## Work required
Look below for the line that contains "Task: Click the add model plus icon", then quote it and all the lines after it, exactly, with the pictures left out.

## Records contained in a dataset
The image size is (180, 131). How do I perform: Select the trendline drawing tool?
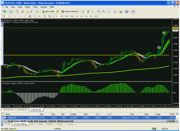point(25,16)
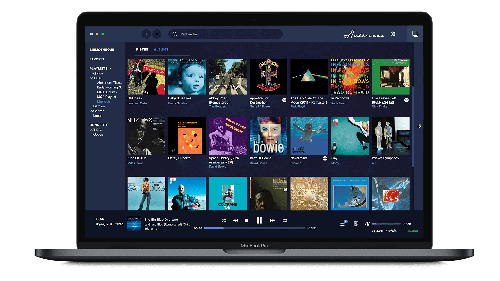Click the shuffle playback icon

pos(223,220)
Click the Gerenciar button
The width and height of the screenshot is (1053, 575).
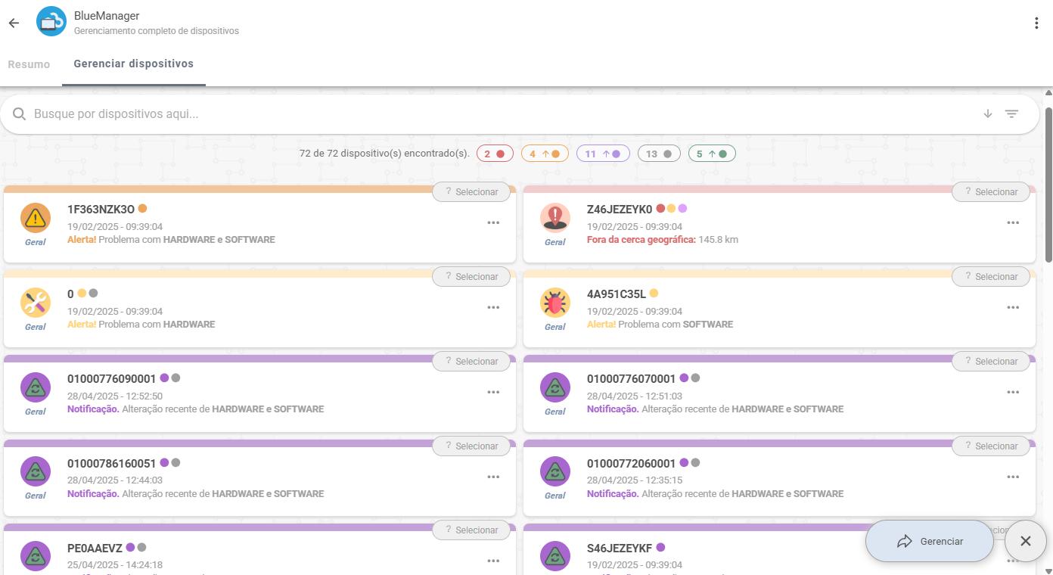(930, 541)
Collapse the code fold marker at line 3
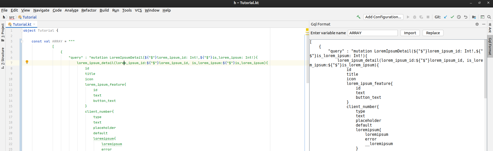Image resolution: width=493 pixels, height=151 pixels. (22, 41)
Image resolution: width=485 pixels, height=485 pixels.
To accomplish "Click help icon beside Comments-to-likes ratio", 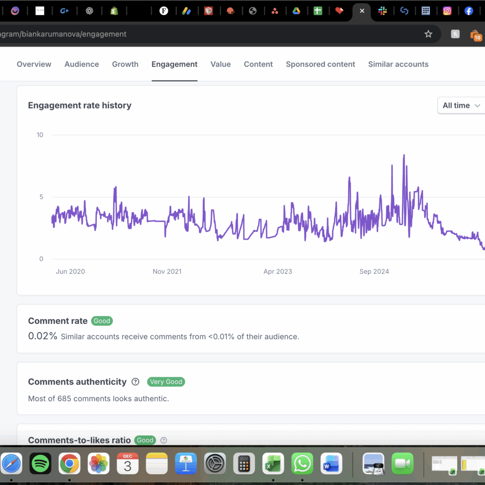I will click(x=164, y=440).
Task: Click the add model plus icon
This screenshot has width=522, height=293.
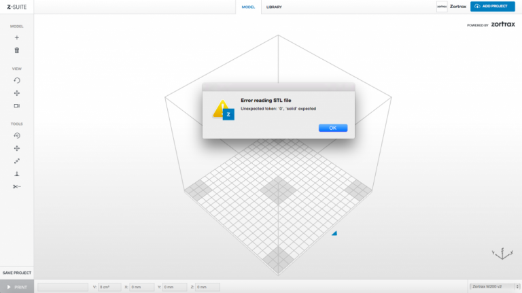Action: (x=17, y=38)
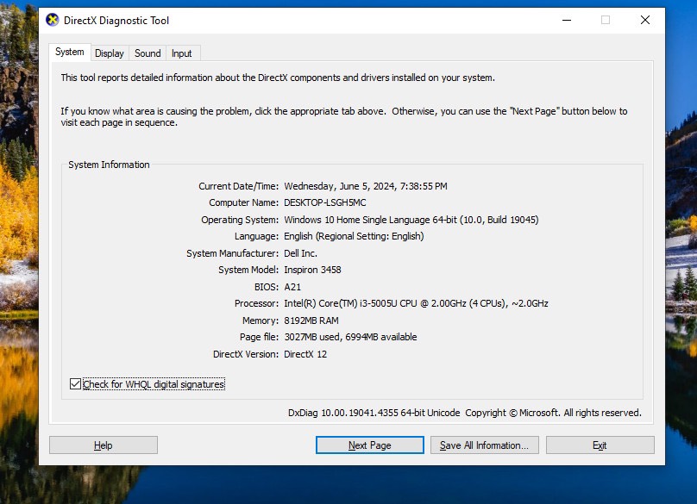Go to the Sound tab

[148, 53]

## Exercise response
Task: Click the add model plus icon
This screenshot has width=522, height=293.
Action: (x=17, y=38)
Go to the Sound tab

[148, 53]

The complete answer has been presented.